1. Kneale D, Rojas-García A, Raine R, et al (2017). The use of evidence in English local public health decision-making. Implementation Science, 12(1):53.
2. Orton L, Lloyd-Williams F, Taylor-Robinson D, et al (2011). The use of research evidence in public health decision making processes: systematic review. PloS One, 6(7):e21704.
3. Vindrola-Padros C, Pape T, Utley M, et al. (2017) The role of embedded research in quality improvement: a narrative review. BMJ Quality and Safety, 26(1):70-80.

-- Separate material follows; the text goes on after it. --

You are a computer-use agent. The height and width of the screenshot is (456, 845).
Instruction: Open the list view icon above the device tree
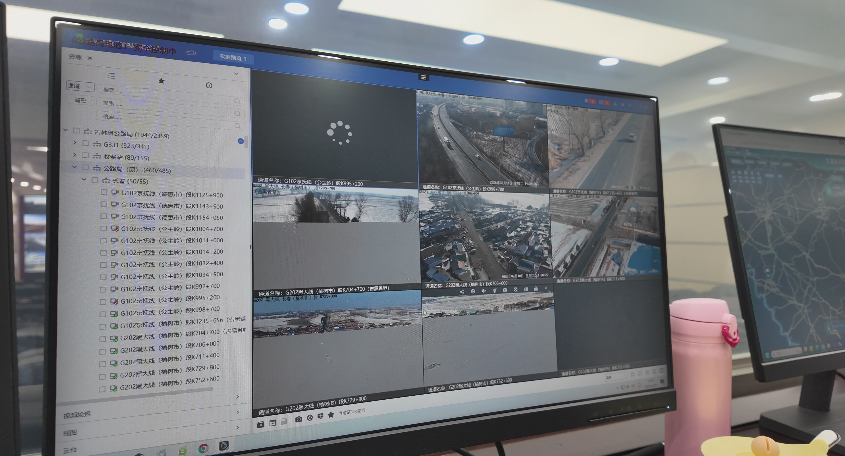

4. McGinity R, Salokangas M (2014) Introduction:‘embedded research’as an approach into academia for emerging researchers. Management in Education 28(1):3-5.
5. Thomas J, Petticrew M, Noyes J, et al. (2019) Chapter 17: Intervention complexity. In: Cochrane Handbook for Systematic Reviews of Interventions (2nd ed) Chichester (UK): John Wiley & Sons.
6. Iacobucci G (2016) Public health—the frontline cuts begin. BMJ, 352.
7. Iacobucci G (2021) Government to reverse Lansley reforms in major NHS shake up: British Medical Journal Publishing Group.
8. Vize R (2020) Controversial from creation to disbanding, via e-cigarettes and alcohol: an obituary of Public Health England. BMJ 371.